- _TASK GOAL_: Leaving out the pictures, return word for word the stretch of entries below from the line holding "Image resolution: width=495" through the line holding "Select the FENIX hero title".

- _EXERCISE INPUTS_:
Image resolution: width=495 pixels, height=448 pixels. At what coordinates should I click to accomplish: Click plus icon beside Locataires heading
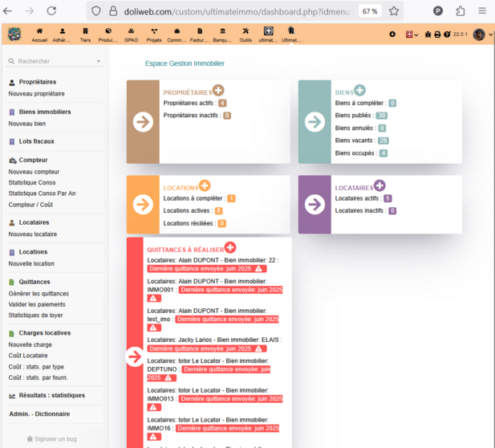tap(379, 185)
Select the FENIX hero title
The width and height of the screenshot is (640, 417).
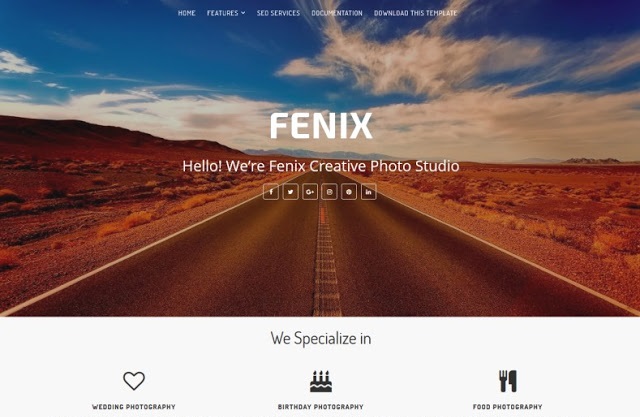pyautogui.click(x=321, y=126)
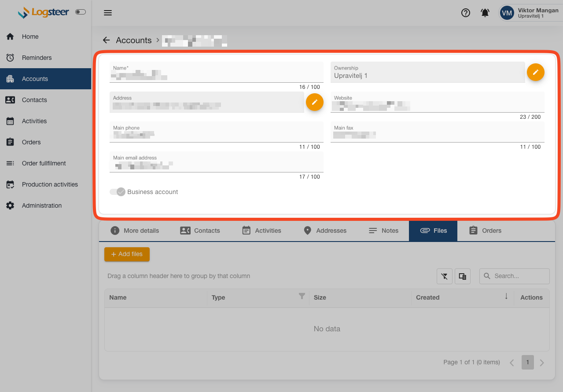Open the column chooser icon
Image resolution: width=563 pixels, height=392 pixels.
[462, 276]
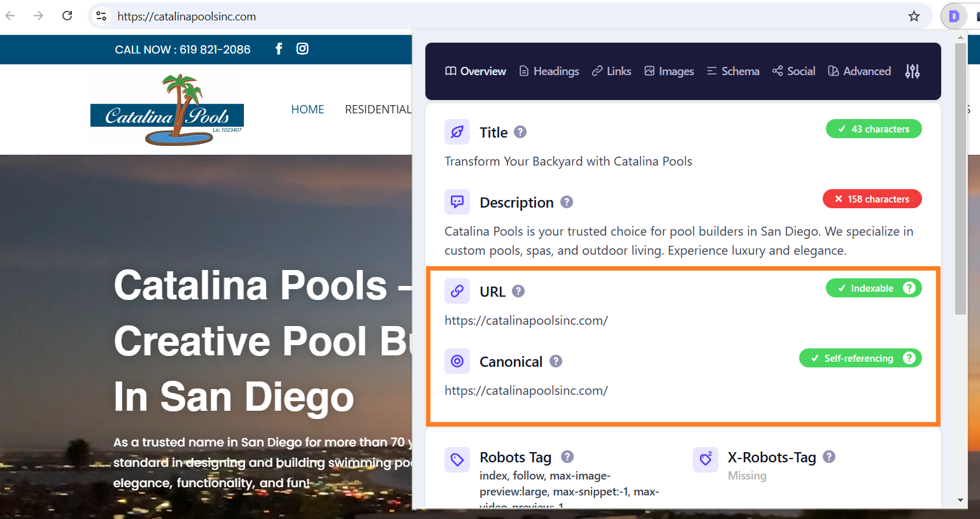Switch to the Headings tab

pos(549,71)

==

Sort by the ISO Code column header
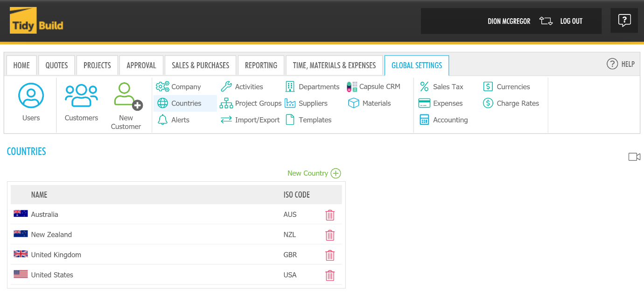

- _WRITTEN ANSWER_:
Image resolution: width=495 pixels, height=448 pixels. At what coordinates should I click to accomplish: Click plus icon beside Locataires heading
tap(379, 185)
Select the FENIX hero title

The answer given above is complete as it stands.